### Exercise:
Can you turn the listing below into a JSON array of strings, with one string per line and blank lines omitted?

>> START

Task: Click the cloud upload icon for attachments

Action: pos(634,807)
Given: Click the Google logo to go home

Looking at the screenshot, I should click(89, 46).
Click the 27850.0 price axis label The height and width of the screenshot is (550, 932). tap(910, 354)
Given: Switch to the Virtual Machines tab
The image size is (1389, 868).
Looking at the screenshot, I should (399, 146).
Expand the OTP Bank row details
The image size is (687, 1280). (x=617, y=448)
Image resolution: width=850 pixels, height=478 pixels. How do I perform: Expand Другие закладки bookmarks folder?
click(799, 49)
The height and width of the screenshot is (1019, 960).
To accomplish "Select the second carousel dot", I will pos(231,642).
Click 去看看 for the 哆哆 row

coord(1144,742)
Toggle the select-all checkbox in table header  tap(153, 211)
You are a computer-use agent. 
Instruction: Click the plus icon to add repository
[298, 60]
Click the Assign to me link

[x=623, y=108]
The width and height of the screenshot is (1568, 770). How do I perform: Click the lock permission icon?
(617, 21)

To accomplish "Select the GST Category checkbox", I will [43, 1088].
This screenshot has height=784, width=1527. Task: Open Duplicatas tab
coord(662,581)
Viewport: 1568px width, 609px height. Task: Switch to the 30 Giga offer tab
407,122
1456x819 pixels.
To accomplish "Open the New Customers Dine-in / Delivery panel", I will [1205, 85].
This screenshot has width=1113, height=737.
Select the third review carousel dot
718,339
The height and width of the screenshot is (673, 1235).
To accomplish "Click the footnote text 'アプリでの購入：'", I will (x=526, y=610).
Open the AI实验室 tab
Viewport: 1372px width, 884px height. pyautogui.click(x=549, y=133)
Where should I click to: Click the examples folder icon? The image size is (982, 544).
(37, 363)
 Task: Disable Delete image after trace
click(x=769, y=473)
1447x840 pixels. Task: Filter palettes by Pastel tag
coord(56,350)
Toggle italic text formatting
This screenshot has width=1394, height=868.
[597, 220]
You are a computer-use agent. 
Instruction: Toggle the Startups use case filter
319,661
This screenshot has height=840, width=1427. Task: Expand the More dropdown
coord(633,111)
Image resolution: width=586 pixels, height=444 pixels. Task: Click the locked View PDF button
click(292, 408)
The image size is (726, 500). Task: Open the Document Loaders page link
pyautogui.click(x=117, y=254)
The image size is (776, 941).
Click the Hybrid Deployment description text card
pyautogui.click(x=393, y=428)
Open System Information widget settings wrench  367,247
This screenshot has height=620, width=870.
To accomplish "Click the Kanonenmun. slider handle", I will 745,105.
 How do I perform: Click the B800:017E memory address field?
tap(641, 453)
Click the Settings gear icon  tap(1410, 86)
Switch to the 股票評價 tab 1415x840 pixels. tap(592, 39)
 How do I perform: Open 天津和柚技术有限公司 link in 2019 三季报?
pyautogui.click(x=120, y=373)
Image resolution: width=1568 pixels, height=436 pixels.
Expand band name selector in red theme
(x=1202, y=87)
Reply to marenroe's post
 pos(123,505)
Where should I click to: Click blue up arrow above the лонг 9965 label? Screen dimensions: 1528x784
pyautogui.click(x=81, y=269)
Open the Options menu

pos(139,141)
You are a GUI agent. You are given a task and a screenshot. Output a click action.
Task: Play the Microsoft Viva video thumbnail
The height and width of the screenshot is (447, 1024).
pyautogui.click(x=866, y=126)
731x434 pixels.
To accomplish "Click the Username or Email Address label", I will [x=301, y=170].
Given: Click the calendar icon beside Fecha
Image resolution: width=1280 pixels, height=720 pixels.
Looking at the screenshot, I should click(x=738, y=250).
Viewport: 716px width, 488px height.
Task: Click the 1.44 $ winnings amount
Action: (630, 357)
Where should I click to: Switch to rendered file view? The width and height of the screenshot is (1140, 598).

>> END

### Output of the task:
[
  "Task: Click the cloud upload icon for attachments",
  "Action: pos(634,807)",
  "Given: Click the Google logo to go home",
  "Looking at the screenshot, I should click(89, 46).",
  "Click the 27850.0 price axis label The height and width of the screenshot is (550, 932). tap(910, 354)",
  "Given: Switch to the Virtual Machines tab",
  "The image size is (1389, 868).",
  "Looking at the screenshot, I should (399, 146).",
  "Expand the OTP Bank row details",
  "The image size is (687, 1280). (x=617, y=448)",
  "Image resolution: width=850 pixels, height=478 pixels. How do I perform: Expand Другие закладки bookmarks folder?",
  "click(799, 49)",
  "The height and width of the screenshot is (1019, 960).",
  "To accomplish \"Select the second carousel dot\", I will pos(231,642).",
  "Click 去看看 for the 哆哆 row",
  "coord(1144,742)",
  "Toggle the select-all checkbox in table header  tap(153, 211)",
  "You are a computer-use agent. ",
  "Instruction: Click the plus icon to add repository",
  "[298, 60]",
  "Click the Assign to me link",
  "[x=623, y=108]",
  "The width and height of the screenshot is (1568, 770). How do I perform: Click the lock permission icon?",
  "(617, 21)",
  "To accomplish \"Select the GST Category checkbox\", I will [43, 1088].",
  "This screenshot has height=784, width=1527. Task: Open Duplicatas tab",
  "coord(662,581)",
  "Viewport: 1568px width, 609px height. Task: Switch to the 30 Giga offer tab",
  "407,122",
  "1456x819 pixels.",
  "To accomplish \"Open the New Customers Dine-in / Delivery panel\", I will [1205, 85].",
  "This screenshot has width=1113, height=737.",
  "Select the third review carousel dot",
  "718,339",
  "The height and width of the screenshot is (673, 1235).",
  "To accomplish \"Click the footnote text 'アプリでの購入：'\", I will (x=526, y=610).",
  "Open the AI实验室 tab",
  "Viewport: 1372px width, 884px height. pyautogui.click(x=549, y=133)",
  "Where should I click to: Click the examples folder icon? The image size is (982, 544).",
  "(37, 363)",
  " Task: Disable Delete image after trace",
  "click(x=769, y=473)",
  "1447x840 pixels. Task: Filter palettes by Pastel tag",
  "coord(56,350)",
  "Toggle italic text formatting",
  "This screenshot has width=1394, height=868.",
  "[597, 220]",
  "You are a computer-use agent. ",
  "Instruction: Toggle the Startups use case filter",
  "319,661",
  "This screenshot has height=840, width=1427. Task: Expand the More dropdown",
  "coord(633,111)",
  "Image resolution: width=586 pixels, height=444 pixels. Task: Click the locked View PDF button",
  "click(292, 408)",
  "The image size is (726, 500). Task: Open the Document Loaders page link",
  "pyautogui.click(x=117, y=254)",
  "The image size is (776, 941).",
  "Click the Hybrid Deployment description text card",
  "pyautogui.click(x=393, y=428)",
  "Open System Information widget settings wrench  367,247",
  "This screenshot has height=620, width=870.",
  "To accomplish \"Click the Kanonenmun. slider handle\", I will 745,105.",
  " How do I perform: Click the B800:017E memory address field?",
  "tap(641, 453)",
  "Click the Settings gear icon  tap(1410, 86)",
  "Switch to the 股票評價 tab 1415x840 pixels. tap(592, 39)",
  " How do I perform: Open 天津和柚技术有限公司 link in 2019 三季报?",
  "pyautogui.click(x=120, y=373)",
  "Image resolution: width=1568 pixels, height=436 pixels.",
  "Expand band name selector in red theme",
  "(x=1202, y=87)",
  "Reply to marenroe's post",
  " pos(123,505)",
  "Where should I click to: Click blue up arrow above the лонг 9965 label? Screen dimensions: 1528x784",
  "pyautogui.click(x=81, y=269)",
  "Open the Options menu",
  "pos(139,141)",
  "You are a GUI agent. You are given a task and a screenshot. Output a click action.",
  "Task: Play the Microsoft Viva video thumbnail",
  "The height and width of the screenshot is (447, 1024).",
  "pyautogui.click(x=866, y=126)",
  "731x434 pixels.",
  "To accomplish \"Click the Username or Email Address label\", I will [x=301, y=170].",
  "Given: Click the calendar icon beside Fecha",
  "Image resolution: width=1280 pixels, height=720 pixels.",
  "Looking at the screenshot, I should click(x=738, y=250).",
  "Viewport: 716px width, 488px height.",
  "Task: Click the 1.44 $ winnings amount",
  "Action: (630, 357)",
  "Where should I click to: Switch to rendered file view? The width and height of the screenshot is (1140, 598)."
]